Concept

The Two Fundamental Axes of Performance

Latency: The Time to Complete One Operation

Latency measures the delay a single user or request experiences — the time from sending a request to receiving the response. Measured in milliseconds (ms) or microseconds (μs). High latency means users wait. In interactive systems, latency directly determines perceived quality.

Latency is typically measured at percentiles — p50 (median), p99 (99th percentile), p99.9. The p99 latency is often more operationally important than the median, because the worst 1% of requests are what users complain about and what SLAs are often written against.

Throughput: Operations Per Unit of Time

Throughput measures the total capacity of the system — how many operations it can sustain concurrently, measured in requests per second (RPS), messages per second, or MB/s. High throughput means the system can handle more total work. Throughput determines whether a system can serve 1 million users simultaneously.

The Fundamental Tension

Techniques that improve throughput often hurt latency, and vice versa. This tension is the central trade-off of performance engineering.

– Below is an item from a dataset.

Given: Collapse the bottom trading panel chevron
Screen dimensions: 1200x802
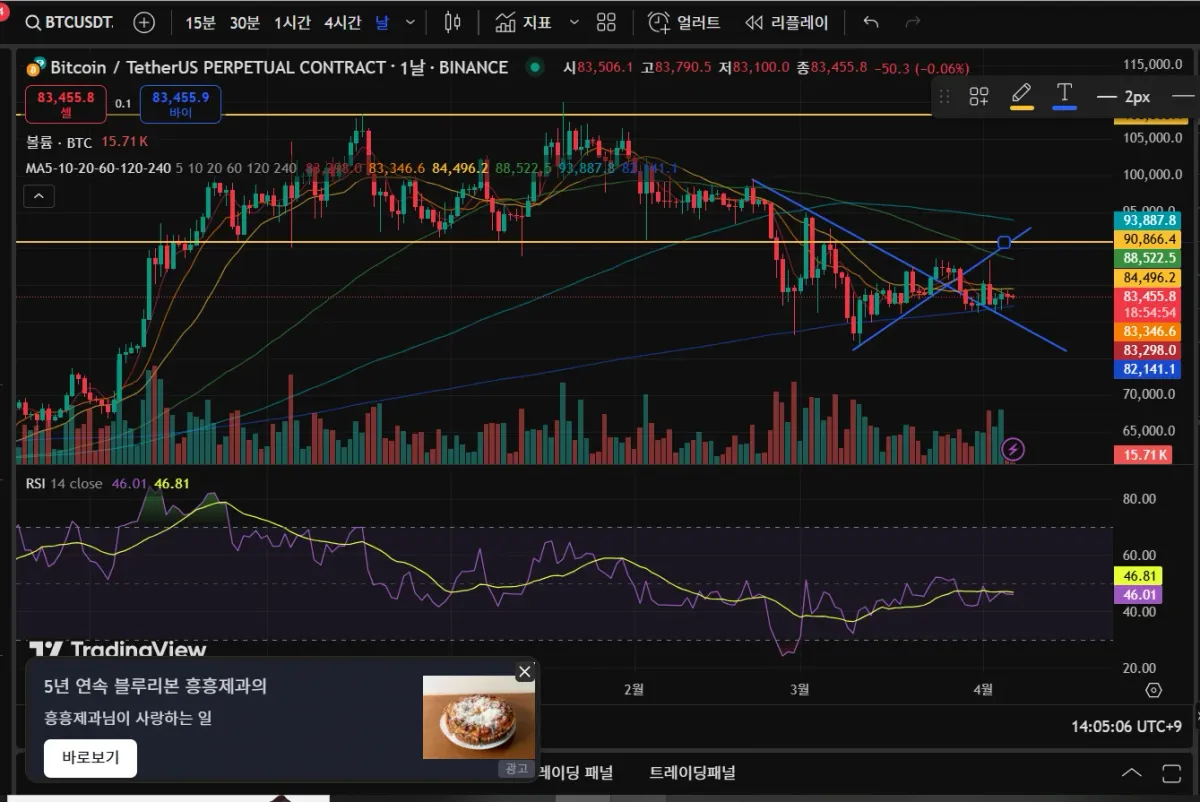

  • Batching increases throughput but hurts latency. Instead of processing each request immediately, batch multiple requests together and process them in one operation. The per-request overhead is amortized — total throughput rises. But individual requests must wait for the batch to fill before being processed — latency increases.
  • Dedicated resources minimize latency but hurt throughput. Giving each request its own dedicated thread, connection, or compute resource minimizes waiting — requests are served immediately. But dedicated resources have a fixed cost per request — total throughput (requests per dollar) decreases.

The key skill is knowing which axis your workload actually optimizes for — and not optimizing the wrong one.